▸ RAW RECORDS:
------

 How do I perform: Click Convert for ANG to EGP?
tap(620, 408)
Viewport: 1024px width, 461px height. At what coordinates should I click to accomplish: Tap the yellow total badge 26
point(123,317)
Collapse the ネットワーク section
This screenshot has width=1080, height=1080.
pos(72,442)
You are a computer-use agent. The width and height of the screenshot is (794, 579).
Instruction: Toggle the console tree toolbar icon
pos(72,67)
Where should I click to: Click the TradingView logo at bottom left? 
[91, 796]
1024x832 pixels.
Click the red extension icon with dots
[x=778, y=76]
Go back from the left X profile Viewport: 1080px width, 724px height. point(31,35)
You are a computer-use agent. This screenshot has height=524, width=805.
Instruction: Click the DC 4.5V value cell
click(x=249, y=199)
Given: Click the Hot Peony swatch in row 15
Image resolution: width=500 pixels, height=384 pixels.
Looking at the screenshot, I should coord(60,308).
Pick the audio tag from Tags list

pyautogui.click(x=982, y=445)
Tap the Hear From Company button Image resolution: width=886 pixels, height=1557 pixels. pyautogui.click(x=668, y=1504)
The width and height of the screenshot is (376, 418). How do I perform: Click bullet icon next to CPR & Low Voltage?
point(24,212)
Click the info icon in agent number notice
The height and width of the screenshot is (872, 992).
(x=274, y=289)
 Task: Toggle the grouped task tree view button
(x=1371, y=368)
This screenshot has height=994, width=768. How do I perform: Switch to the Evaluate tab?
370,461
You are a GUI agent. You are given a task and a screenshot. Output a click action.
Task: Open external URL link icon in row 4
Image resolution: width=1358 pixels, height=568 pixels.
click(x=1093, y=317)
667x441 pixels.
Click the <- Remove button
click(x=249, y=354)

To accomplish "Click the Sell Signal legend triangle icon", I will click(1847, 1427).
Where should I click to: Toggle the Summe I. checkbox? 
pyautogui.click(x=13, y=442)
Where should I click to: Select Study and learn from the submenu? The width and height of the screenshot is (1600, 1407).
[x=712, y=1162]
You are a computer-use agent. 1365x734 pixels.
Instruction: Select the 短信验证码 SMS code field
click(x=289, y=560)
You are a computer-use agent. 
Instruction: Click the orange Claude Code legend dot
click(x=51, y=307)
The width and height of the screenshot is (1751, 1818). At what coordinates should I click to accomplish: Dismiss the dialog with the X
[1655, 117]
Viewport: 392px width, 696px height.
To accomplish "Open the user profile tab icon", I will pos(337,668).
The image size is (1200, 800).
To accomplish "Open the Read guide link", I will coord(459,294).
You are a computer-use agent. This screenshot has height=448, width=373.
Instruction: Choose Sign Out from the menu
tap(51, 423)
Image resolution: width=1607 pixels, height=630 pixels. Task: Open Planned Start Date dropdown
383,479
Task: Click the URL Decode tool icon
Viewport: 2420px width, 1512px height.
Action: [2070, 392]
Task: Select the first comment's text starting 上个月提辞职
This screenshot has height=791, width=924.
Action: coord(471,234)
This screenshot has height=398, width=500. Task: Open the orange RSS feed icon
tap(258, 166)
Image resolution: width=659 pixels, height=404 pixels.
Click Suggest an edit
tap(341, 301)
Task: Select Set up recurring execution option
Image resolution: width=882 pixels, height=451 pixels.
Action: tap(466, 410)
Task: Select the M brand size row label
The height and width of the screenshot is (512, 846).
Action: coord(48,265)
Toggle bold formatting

------

▸ REQUEST:
Rewrite the material from the line with "You are a computer-use agent. 1365x734" up to and including the line with "[1655, 117]", shifting every coordinate in the answers by adding 25. Keep the requests unchanged.

▸ RIGHT ANSWER:
You are a computer-use agent. 1365x734 pixels.
Instruction: Select the 短信验证码 SMS code field
click(x=314, y=585)
You are a computer-use agent. 
Instruction: Click the orange Claude Code legend dot
click(x=76, y=332)
The width and height of the screenshot is (1751, 1818). At what coordinates should I click to accomplish: Dismiss the dialog with the X
[1680, 142]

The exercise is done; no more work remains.